The conventional wisdom in the past has been that this geologically sudden, gigantic increase in the CO2 level sent the global thermometer soaring – a conclusion sensationalized by mainstream media such as the New York Times. However, that argument ignores the saturation effect for atmospheric CO2, which limits CO2-induced warming to that produced by the first few hundred ppm of the greenhouse gas.

While the composition of the atmosphere 250 million years ago may have been different from today’s, the saturation effect would still have occurred. There’s no question, nevertheless, that end-Permian temperatures were as high as we think, whatever the cause. That’s because the temperatures are based on the highly reliable method of measuring oxygen 18O to 16O isotopic ratios in ancient microfossils.

Such hothouse conditions would have undoubtedly caused the extinction of various species; the severity of the extinction event is revealed by subsequent gaps in the fossil record. Organic carbon accumulated in the deep ocean, depleting oxygen and thus wiping out many marine species such as phytoplankton, brachiopods and reef-building corals. On land, vertebrates such as amphibians and early reptiles, as well as diverse tropical and temperate rainforest flora, disappeared.

All from extreme global warming? Not so fast, says ecologist Jim Steele.

Steele attributes the Permian extinction not to an excess of CO2 at the end of this geological period, but rather to a lack of it during the preceding Carboniferous and the early Permian, as can be seen in the figure above. He explains that all life is dependent on a supply of CO2, and that when its concentration drops below 150 ppm, photosynthesis ceases, and plants and living creatures die.

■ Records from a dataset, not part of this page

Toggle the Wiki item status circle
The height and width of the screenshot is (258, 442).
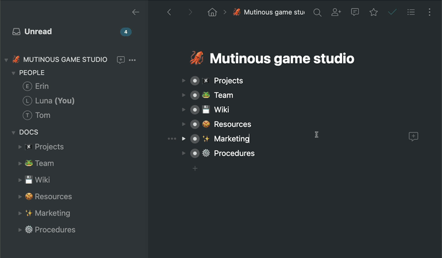pos(195,110)
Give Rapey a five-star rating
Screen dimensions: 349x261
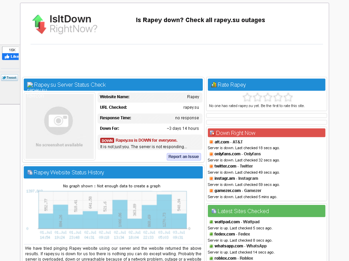[288, 98]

Steele argues that because of CO2 starvation over this interval, many species had either already become extinct, or were on the verge of extinction, long before the planet heated up so abruptly.

In comparison to other periods, the Permian saw the appearance of very few new species, as illustrated in the following figure. For example, far more new species evolved (and became extinct) during the earlier Ordovician, when CO2 levels were much, much higher but an icehouse climate prevailed.

When CO2 concentrations reached their lowest levels ever in the early Permian, phytoplankton fossils were extremely rare – some 40 million years or so before the later hothouse spike, which is when the conventional narrative claims the species became extinct. And Steele says that 35-47% of marine invertebrate genera went extinct, as well as almost 80% of land vertebrates, from 7 to 17 million years before the mass extinction at the end of the Permian.

Furthermore, Steele adds, the formation of the supercontinent Pangaea (shown to the left), which occurred during the Carboniferous, had a negative effect on biodiversity. Pangea removed unique niches from its converging island-like microcontinents, again long before the end-Permian.